Father promised me the next address I’d have a room of my own, because even he admits I’m
“una señorita”
now, and he’s making good on that promise, I guess. There’s never anywhere we’ve lived that’s had enough bedrooms for all of us. Apartments aren’t built to sleep nine people. I sleep on a twin bed in the middle room, which would be all right if you didn’t have to cross through it to get to the other rooms. All this traffic, and never any privacy, and noise all the time, and having to dress and undress in the bathroom, the only room with a lock on the door except for the exit doors.
When I was a kid I slept in the living room on the orange Naugahyde La-Z-Boy, but I got too big to sleep there comfortably. Sometimes Father slept me and Memo and Lolo together. We’ve slept head to foot on bunk beds, on couches, on twin beds, on double beds, on cots, and on rollaways shoved in every room except the kitchen. We’ve slept just about everywhere except on the floor, which Father forbids. —Sleeping on the floor, like going barefoot, is low class, he says. Then he adds, —Do you want people to think we’re poor?
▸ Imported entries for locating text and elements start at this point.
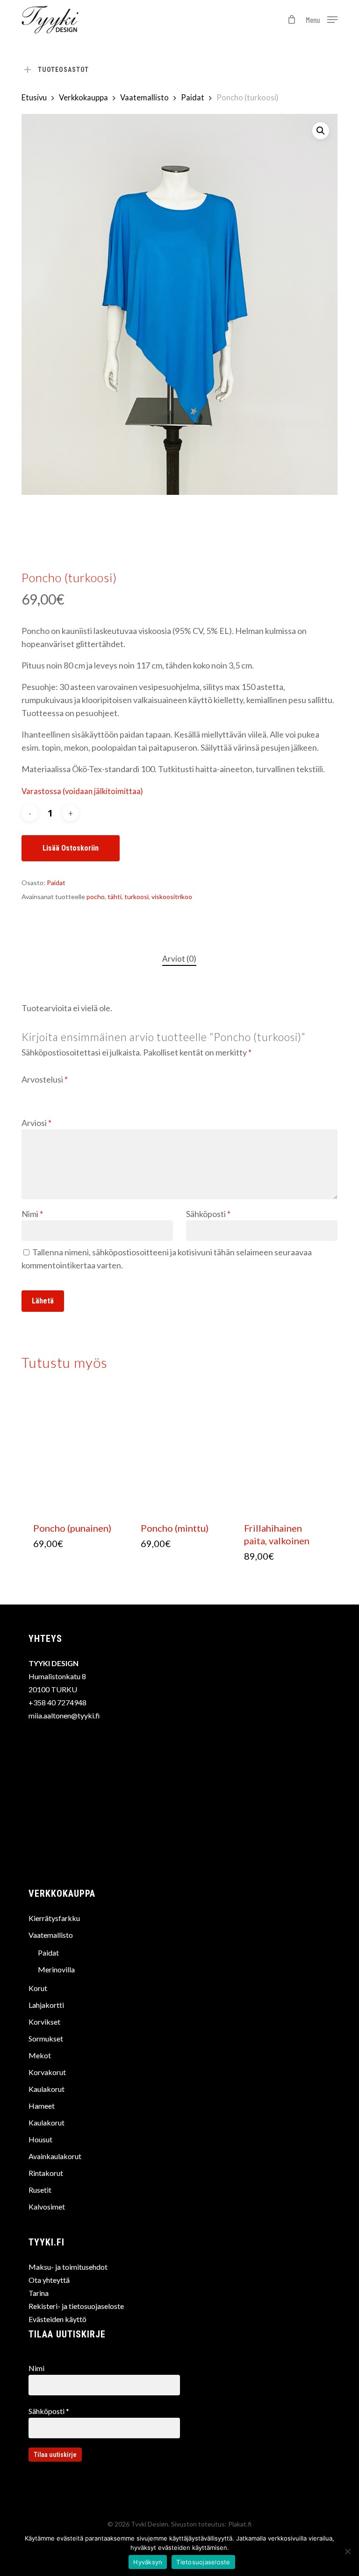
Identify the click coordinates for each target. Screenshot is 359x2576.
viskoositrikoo (171, 897)
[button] (321, 19)
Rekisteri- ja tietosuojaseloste (76, 2306)
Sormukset (46, 2038)
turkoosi (136, 897)
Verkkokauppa (83, 97)
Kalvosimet (47, 2206)
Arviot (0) (179, 959)
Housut (40, 2139)
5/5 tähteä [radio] (83, 1091)
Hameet (42, 2105)
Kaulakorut (47, 2088)
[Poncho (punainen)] (73, 1450)
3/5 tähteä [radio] (55, 1091)
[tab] (179, 959)
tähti (115, 897)
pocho (95, 897)
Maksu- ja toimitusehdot (68, 2266)
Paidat (192, 97)
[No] (347, 2551)
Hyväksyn (147, 2562)
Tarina (39, 2292)
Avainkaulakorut (55, 2156)
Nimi (32, 1214)
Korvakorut (47, 2072)
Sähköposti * (49, 2411)
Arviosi (36, 1123)
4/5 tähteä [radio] (69, 1091)
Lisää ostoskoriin (71, 848)
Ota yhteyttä (49, 2279)
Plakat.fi (239, 2524)
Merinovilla (56, 1969)
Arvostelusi (45, 1079)
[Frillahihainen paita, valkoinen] (284, 1450)
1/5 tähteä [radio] (28, 1091)
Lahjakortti (46, 2004)
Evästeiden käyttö (57, 2319)
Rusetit (40, 2189)
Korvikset (44, 2021)
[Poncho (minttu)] (180, 1450)
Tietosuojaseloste (203, 2562)
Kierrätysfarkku (54, 1918)
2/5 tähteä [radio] (41, 1091)
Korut (38, 1988)
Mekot (40, 2055)
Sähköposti (208, 1214)
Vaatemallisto (144, 97)
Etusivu (34, 97)
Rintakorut (46, 2172)
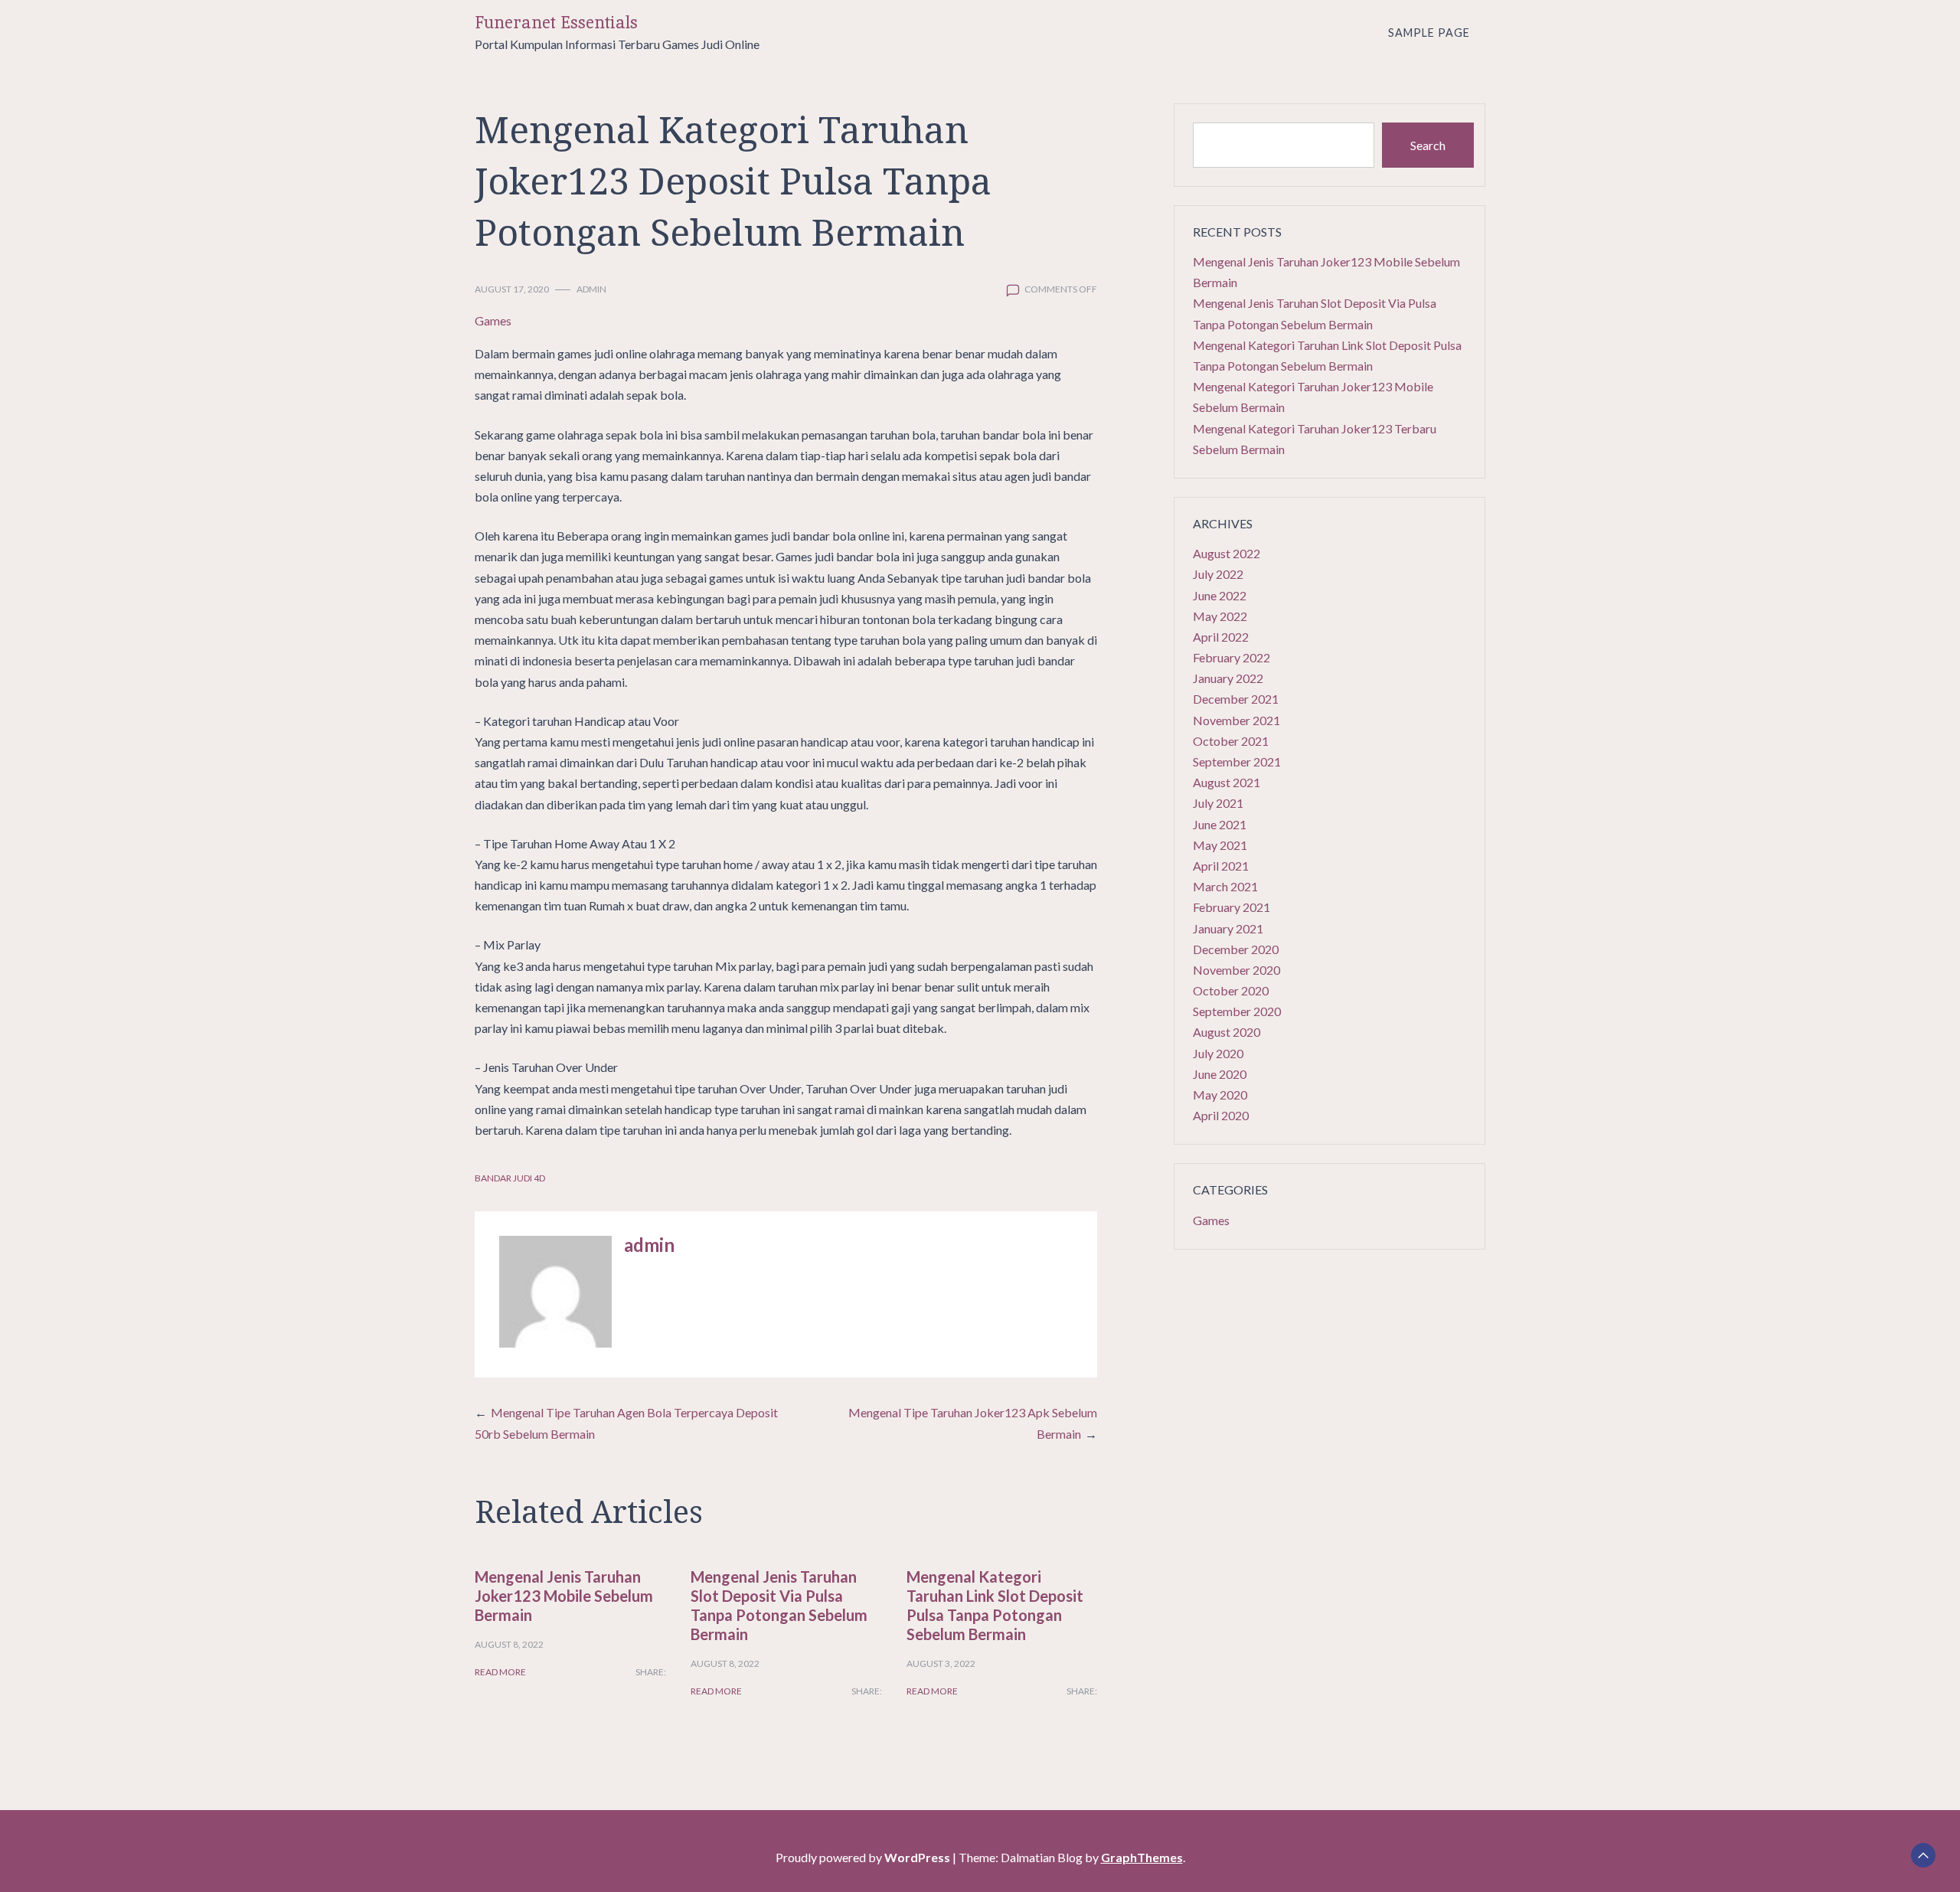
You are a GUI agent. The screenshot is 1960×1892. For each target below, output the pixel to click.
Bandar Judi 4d (510, 1178)
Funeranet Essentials (556, 22)
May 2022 (1220, 616)
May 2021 (1220, 845)
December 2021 (1236, 698)
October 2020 (1231, 990)
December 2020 (1236, 949)
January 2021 (1228, 928)
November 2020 (1236, 969)
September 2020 (1237, 1011)
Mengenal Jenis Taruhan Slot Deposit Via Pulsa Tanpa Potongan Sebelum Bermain (779, 1605)
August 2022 (1226, 553)
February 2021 (1231, 907)
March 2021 (1225, 886)
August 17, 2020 (512, 289)
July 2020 (1218, 1053)
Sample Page (1429, 32)
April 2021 (1221, 865)
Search (1428, 145)
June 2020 (1219, 1074)
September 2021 (1237, 761)
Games (493, 320)
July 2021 (1218, 803)
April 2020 (1221, 1115)
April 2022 (1221, 636)
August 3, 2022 (940, 1663)
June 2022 (1219, 595)
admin (591, 289)
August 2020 (1226, 1031)
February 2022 (1231, 657)
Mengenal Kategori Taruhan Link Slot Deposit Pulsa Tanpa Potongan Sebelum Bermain (994, 1605)
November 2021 (1236, 720)
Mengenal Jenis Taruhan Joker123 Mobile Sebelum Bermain (564, 1595)
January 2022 (1228, 678)
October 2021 (1231, 741)
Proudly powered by (863, 1857)
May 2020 (1220, 1094)
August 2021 (1226, 782)
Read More (500, 1672)
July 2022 (1218, 574)
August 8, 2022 (509, 1644)
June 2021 (1219, 824)
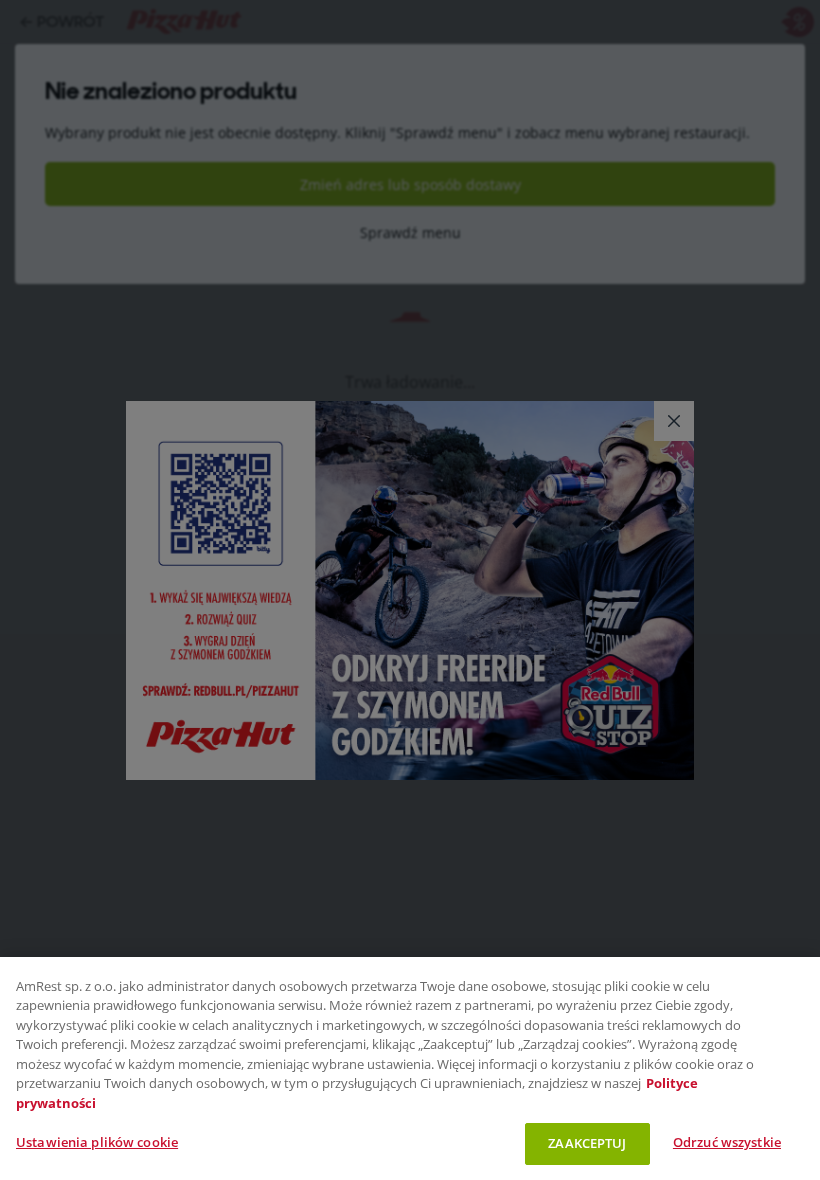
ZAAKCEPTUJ (587, 1143)
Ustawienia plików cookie (97, 1142)
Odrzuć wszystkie (727, 1142)
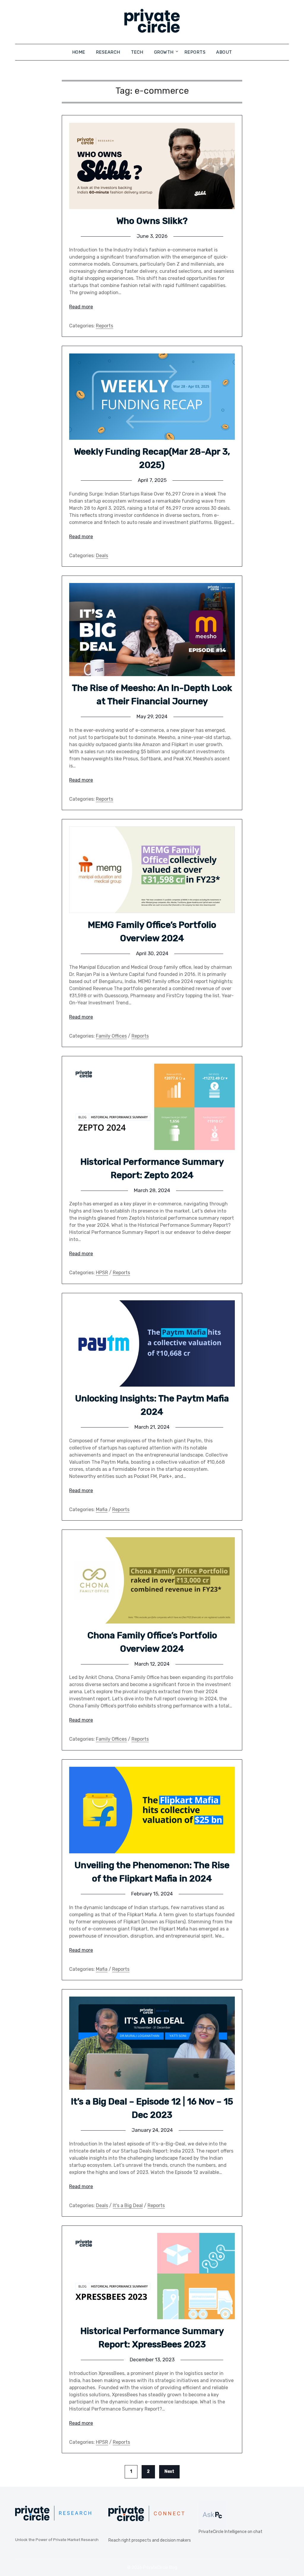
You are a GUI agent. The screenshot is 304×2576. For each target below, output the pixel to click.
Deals (102, 555)
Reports (195, 52)
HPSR (102, 1272)
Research (108, 52)
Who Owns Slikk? (152, 221)
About (224, 52)
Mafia (101, 1509)
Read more (81, 307)
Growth (164, 52)
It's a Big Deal (128, 2205)
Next (169, 2471)
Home (78, 52)
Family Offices (111, 1036)
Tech (137, 52)
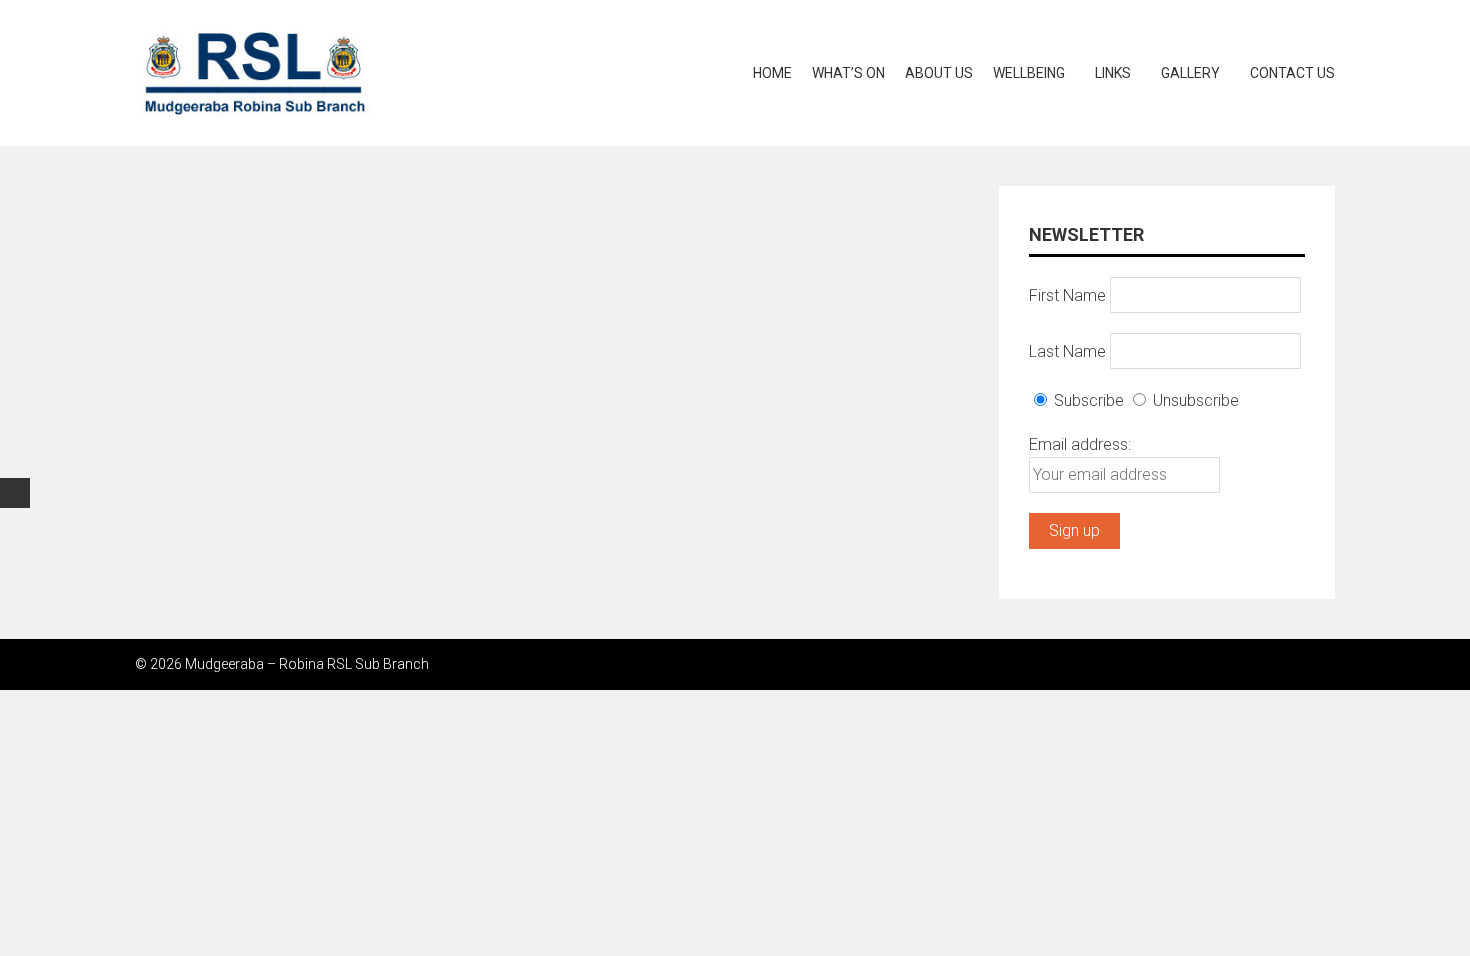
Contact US (1292, 73)
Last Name (1067, 350)
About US (939, 73)
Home (772, 73)
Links (1113, 73)
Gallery (1190, 73)
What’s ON (848, 73)
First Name (1067, 294)
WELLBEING (1029, 73)
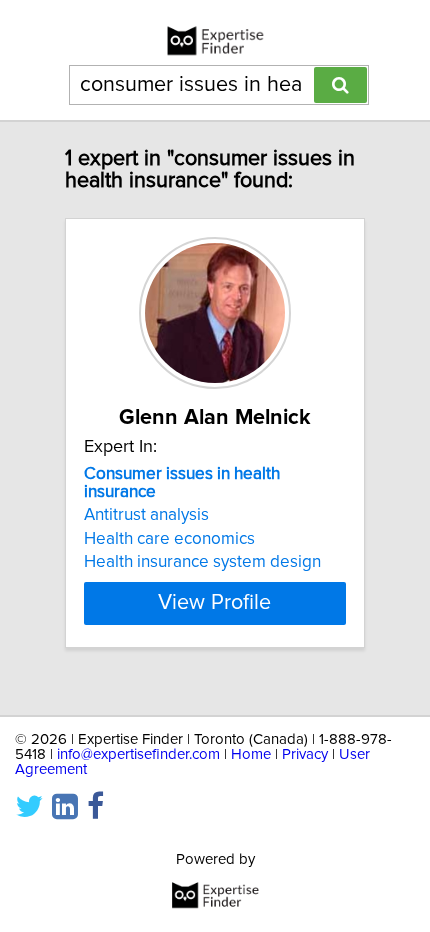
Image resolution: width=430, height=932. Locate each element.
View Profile (214, 603)
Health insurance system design (202, 562)
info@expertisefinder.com (138, 754)
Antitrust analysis (146, 515)
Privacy (305, 754)
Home (251, 754)
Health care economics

I can remember every flat we’ve ever rented, especially the ones I want to forget. Their hallways and their hallway smell, dank and dusty or reeking of Pine-Sol. A heavy door blunted with kicks, carved initials, and the scars from changes of locks like appendectomies. Fingerprints on the glass. No yard, or if there is a yard, no grass. A darkness to the hallway, like a cave or an open mouth. Paint old and splintering off. A skinny lightbulb naked and giving off a sickly glow. A dirty cotton string hanging from the bulb. Dust in between the posts of the banister. High ceilings. Walls oiled with hands. Voices behind the apartment doors. People downstairs who talk too loud, or people upstairs who walk too much. Neighbors who are a pain. Manolo and Cirilo, and their bad-mouth mama. Floorboards thumping to Mexican country music early in the morning, even on the weekends when you’re trying to sleep, for crying out loud.